For the first time in Labour’s history, women MPs outnumber men. Marie Le Conte meets four politicians leading the charge,

Born into a family of trade unionists, it is unsurprising that Charlotte Nichols, the MP for Warrington North, became interested in politics at a young age. From three or four years old, she was “absolutely obsessed” with then speaker of the House of Commons, Betty Boothroyd. “My parents weren’t big on having a TV, so the only TV I remember as a kid was the news,” Nichols says from the flat that she rents in her constituency. “I didn’t understand what she did because I was too young, but I loved her shouts of: ‘Order!’”

More surprising, perhaps, is that one of the people who pushed her towards Westminster was her local Conservative MP, Theresa May.
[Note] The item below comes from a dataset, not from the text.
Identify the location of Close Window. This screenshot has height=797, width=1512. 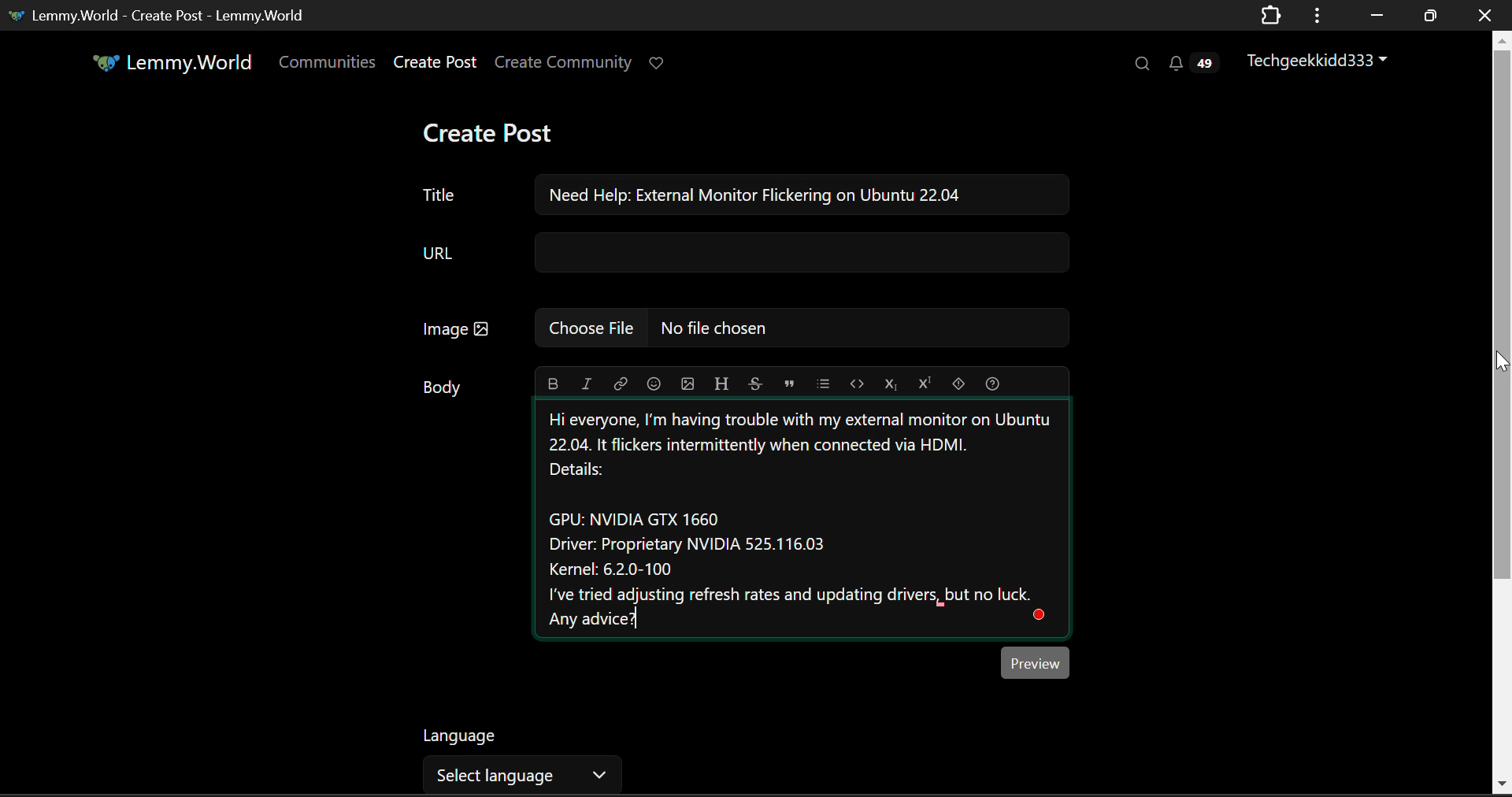
(1486, 14).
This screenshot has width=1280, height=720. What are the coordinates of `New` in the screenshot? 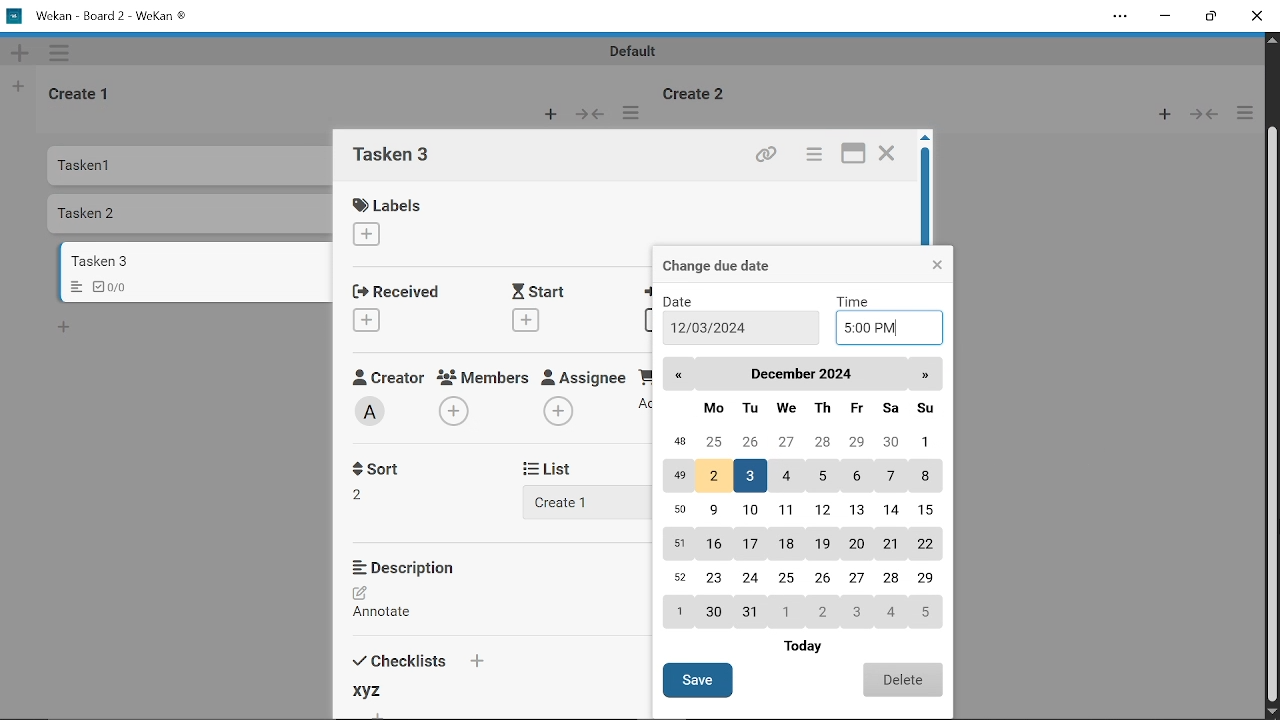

As a teenager, Nichols was roped into helping with after-school activities as punishment for her poor attendance. “For six weeks in sixth form, me and Theresa May ran the Youth Parliament for the year sevens. I remember her trying to give me career advice and me being really quite snarky and mean,” Nichols admits.

A dozen years later, Nichols – newly elected in 2019 and promoted last November to shadow minister for women and equalities – is hoping to bump into May to see if she remembers her.

It is an odd thing to win your parliamentary seat just as your party is losing others. In 2019, Labour handed the Conservatives its biggest majority in a generation. It was a gut punch to Labour, but came with a silver lining – for the first time, the opposition now has more female MPs than males: 104 to 98.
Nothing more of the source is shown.